Tag Archives: markdown

An efficient way to convert Markdown to a Word readable format

In my previous post I pointed to some of the advantages Markdown has for writing. However, sooner or later you arrive in a situation where you need your text in the .doc / .docx / .odt format. Obviously, you google how to convert it and you end up with the good old Pandoc. This program works great for converting almost any type of documents. But recently I discovered that there is more to it than just:

pandoc -o output_file.odt input_file.md

Here are two ways to spice it up. First, use the --smart argument which ensures that straight quotes are converted to curly quotes, two dashes to an en-dash etc. In other words, Pandoc will attempt to produce a typographically correct output. Similarly, the --normalize argument removes repeated spaces and makes other corrections.

Second, you can use the --reference-odt or --reference-docx arguments, depending on which format you want do convert into. This points Pandoc to a reference file whose styles should be applied to the converted text. It allows you to pre-define the formatting of headings, paragraphs and other parts of text so that you don’t have to do this manually after every conversion. All in all you would use:

pandoc --smart --normalize --reference-odt=file.odt -o output_file.odt input_file.md

Using plain text for writing gets a lot easier. You just need to define the styles once and Pandoc will take care of the rest for you. No wonder Pandoc is presented on its homepage as a swiss army knife for working with documents. You can even tell it to generate table of contents based on headings used in the text. The options are vast, just look into the manual man pandoc.

There are few more things I would like to note:

  • The Pandoc manual says that for best results, the style reference files should be generated by Pandoc in the first place.

  • Pandoc recognizes multimarkdown footnotes (for syntax, search for footnotes here) and converts them correctly, yay!

  • If you need to quickly convert Markdown to HTML or PDF, you can always use Dillinger, an online conversion tool.
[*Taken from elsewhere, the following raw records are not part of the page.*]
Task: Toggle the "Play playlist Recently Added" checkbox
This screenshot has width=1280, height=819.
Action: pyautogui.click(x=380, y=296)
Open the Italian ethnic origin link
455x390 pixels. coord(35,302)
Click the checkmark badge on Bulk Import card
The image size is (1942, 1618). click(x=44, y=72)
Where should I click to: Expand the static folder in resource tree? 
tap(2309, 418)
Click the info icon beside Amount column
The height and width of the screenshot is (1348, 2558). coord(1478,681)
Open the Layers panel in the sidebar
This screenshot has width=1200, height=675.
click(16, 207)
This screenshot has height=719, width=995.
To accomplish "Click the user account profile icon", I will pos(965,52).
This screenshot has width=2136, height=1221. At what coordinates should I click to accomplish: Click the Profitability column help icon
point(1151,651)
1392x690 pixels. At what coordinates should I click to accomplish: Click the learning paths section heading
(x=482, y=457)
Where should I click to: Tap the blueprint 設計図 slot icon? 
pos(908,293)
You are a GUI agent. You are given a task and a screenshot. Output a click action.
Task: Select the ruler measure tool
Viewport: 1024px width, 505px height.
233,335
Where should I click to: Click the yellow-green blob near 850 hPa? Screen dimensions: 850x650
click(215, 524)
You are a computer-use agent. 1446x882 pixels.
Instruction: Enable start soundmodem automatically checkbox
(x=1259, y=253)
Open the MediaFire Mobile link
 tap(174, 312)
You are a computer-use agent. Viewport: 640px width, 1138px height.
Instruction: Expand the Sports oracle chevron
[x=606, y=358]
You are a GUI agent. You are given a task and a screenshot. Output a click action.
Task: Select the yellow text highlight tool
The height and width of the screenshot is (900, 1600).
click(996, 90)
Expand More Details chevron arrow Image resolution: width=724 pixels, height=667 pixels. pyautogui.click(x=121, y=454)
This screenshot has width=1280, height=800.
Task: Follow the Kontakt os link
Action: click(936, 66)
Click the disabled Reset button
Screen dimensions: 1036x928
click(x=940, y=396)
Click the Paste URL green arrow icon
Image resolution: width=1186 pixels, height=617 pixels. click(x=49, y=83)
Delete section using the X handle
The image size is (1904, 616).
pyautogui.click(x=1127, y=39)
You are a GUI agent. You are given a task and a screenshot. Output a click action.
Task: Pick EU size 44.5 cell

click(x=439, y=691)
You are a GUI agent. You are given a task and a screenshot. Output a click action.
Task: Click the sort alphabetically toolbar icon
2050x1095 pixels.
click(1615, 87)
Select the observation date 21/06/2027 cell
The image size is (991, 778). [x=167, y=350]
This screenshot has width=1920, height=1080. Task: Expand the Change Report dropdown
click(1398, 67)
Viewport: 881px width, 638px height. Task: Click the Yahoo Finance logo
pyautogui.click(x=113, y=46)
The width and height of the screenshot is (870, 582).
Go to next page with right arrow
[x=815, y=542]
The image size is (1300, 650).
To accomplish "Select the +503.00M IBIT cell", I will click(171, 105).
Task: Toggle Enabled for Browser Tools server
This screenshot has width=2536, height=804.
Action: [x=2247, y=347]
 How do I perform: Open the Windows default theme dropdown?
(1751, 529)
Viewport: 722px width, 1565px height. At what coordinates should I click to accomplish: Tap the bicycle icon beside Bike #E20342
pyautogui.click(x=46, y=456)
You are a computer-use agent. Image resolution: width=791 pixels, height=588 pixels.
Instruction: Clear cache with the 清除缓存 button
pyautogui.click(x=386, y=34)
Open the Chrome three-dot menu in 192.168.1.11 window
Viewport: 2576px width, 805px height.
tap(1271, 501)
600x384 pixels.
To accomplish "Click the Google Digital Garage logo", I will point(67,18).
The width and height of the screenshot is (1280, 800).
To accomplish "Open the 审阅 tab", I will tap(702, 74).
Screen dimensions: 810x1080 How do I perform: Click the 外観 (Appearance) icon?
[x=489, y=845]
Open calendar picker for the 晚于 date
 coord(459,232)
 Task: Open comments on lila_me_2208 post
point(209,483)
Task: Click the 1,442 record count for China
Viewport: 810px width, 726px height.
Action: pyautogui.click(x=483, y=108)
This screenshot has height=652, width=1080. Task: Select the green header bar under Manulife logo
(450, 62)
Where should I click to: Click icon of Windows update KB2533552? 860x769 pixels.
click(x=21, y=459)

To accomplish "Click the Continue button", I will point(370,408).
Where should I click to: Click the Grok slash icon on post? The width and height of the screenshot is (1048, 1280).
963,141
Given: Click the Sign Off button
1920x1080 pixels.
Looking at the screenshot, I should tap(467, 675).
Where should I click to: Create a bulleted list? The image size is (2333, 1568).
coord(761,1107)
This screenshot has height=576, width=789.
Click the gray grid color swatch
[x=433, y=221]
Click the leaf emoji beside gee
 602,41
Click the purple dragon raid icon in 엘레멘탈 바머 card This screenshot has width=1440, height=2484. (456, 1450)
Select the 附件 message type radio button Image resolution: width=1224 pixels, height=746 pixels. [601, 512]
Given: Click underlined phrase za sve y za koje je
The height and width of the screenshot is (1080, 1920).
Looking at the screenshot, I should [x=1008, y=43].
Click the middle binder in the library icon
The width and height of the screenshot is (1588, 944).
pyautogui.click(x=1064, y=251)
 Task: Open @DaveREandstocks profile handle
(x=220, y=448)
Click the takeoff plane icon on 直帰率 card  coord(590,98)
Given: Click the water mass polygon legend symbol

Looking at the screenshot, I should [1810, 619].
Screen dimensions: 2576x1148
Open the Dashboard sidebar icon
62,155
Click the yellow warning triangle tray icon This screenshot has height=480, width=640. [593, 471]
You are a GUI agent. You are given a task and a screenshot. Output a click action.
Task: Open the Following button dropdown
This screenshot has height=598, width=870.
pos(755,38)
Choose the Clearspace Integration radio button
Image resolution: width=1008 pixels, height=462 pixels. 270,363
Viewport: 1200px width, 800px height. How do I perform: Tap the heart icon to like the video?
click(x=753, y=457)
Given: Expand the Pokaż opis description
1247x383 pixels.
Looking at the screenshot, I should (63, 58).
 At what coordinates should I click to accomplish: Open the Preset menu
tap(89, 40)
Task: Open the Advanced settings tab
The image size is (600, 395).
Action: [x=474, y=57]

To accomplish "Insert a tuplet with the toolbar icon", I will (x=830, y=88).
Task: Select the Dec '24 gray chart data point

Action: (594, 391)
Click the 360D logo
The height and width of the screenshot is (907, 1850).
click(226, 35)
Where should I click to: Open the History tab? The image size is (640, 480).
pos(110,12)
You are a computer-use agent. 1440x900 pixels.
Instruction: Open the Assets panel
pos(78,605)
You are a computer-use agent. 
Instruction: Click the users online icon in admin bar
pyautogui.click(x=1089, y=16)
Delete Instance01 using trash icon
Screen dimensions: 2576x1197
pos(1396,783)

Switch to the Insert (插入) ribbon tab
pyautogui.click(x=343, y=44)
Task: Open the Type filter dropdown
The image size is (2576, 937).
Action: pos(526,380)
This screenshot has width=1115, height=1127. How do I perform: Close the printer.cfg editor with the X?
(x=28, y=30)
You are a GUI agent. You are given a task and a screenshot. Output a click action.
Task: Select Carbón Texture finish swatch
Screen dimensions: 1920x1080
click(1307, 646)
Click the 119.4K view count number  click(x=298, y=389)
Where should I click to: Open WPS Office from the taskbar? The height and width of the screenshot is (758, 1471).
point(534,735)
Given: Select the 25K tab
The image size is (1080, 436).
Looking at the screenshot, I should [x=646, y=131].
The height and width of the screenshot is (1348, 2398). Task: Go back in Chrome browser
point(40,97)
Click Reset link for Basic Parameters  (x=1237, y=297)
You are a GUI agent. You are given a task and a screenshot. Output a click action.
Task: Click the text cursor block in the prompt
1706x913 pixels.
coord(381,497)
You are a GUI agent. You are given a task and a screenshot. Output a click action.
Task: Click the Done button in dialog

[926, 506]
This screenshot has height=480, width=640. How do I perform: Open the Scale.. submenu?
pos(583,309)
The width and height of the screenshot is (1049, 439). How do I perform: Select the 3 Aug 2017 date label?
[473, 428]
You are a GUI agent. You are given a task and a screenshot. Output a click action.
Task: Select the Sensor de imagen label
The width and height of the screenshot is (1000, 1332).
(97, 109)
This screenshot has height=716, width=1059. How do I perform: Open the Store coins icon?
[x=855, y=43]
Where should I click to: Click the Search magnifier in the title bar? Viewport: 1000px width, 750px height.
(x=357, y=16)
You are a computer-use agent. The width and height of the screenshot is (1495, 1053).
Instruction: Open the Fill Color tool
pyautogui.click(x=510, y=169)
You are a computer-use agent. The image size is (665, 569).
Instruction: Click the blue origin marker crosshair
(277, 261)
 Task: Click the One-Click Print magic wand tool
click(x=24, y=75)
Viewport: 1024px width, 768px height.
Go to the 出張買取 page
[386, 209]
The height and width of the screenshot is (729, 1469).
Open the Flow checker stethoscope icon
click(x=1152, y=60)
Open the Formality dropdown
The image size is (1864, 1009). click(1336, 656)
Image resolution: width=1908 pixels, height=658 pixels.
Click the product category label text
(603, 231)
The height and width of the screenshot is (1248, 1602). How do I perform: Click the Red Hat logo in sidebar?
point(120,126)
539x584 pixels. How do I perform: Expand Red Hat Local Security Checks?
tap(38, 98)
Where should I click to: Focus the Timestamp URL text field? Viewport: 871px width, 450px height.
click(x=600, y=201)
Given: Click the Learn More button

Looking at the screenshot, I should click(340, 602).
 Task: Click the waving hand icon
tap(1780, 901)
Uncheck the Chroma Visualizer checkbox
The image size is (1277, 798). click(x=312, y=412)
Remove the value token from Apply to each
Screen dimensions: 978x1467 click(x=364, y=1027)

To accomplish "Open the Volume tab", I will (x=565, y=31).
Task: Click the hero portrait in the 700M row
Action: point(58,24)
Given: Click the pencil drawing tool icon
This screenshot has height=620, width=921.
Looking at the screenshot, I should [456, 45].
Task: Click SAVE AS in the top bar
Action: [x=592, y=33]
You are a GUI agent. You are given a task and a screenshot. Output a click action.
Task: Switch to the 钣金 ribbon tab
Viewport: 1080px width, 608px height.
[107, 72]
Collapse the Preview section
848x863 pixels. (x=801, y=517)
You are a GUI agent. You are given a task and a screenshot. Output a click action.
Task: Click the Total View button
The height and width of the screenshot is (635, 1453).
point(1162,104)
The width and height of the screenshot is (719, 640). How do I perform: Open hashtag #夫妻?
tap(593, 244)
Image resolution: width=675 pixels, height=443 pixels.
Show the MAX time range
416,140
  • There is also one other way to make the conversion without Pandoc, though I suspect there are less options than are offered by Pandoc.

Baby steps

It is quite some time since I entered the open-source world. It’s years, long years actually. I first installed linux when I was at high school (wow, Dapper Drake is old!) and since then I was slowly picking up the tools and mindset to do things the open-source way.

First things first, I had to take a command line 1.01 since I constantly needed to do things like reset my network card, update grub to catch up on my latest distro-hopping endeavor or set up the cool looking conky I just found on the web. Some copy pasting of commands I found on the forums usually did the trick. It was a hassle but it was well worth it. Nowdays, I work with command-line programs like git, grep, pandoc or wget on a daily basis and they are great. Yum!

Second, tinkering with various settings got me to recognize the powers of plain text. I got all my writing settled around Markdown now (Markdown FTW!), but it was a looong way, baby! Naturally, the starting point was using some kind of word alternative, be it open, libre or abi. My first attempt at utilizing plain text was with Latex. It felt really good to see my texts ending up looking professional, but after some time, it got tiring to deal constantly with the incompatibility with what everyone around me was using or with the process of setting it up (with all the specifics for my native language). And above all that, I’m really not a fan of the hyphenation enforcement which ruins the reliability of fulltext search for my texts.

I turned to HTML, a language that seemed that it can meet any of my needs. It didn’t take much time to realize that it wasn’t such an obviously good choice. Although it was nice that I could load the HTML document directly to MS Word or LO Writer whenever I needed to, it was really an overkill solution since I needed to annotate my texts with a lot more (and longer) tags. Certainly, there are more lightweight solutions which don’t distract from writing that much.

So guess what followed when I learned on Gradhacker that Markdown in its simplicity (actually, it is Multimarkdown but still) can handle footnotes. I checked that pandoc could process it and from there it was green lights all the way. It’s really universal. The github repo tracking my dissertation freaked out a little from the commits converting my files to Markdown but that’s it. Now I am living my happily ever after and it seems I will stick to this one at least for a while but I know that my learning isn’t over.

I started writing user documentation for the Pitivi video editor several months ago and it just never stops. I learned to manage git remotes, branching, interactive rebase, cherry-picking etc. The git thingies took some time but the Mallard markup was easy to pick up. And I practice my writing skills, especially for clarity. Recently, I also spent some time at figuring out regular expressions with some nice results for my research. Can’t wait what will be next.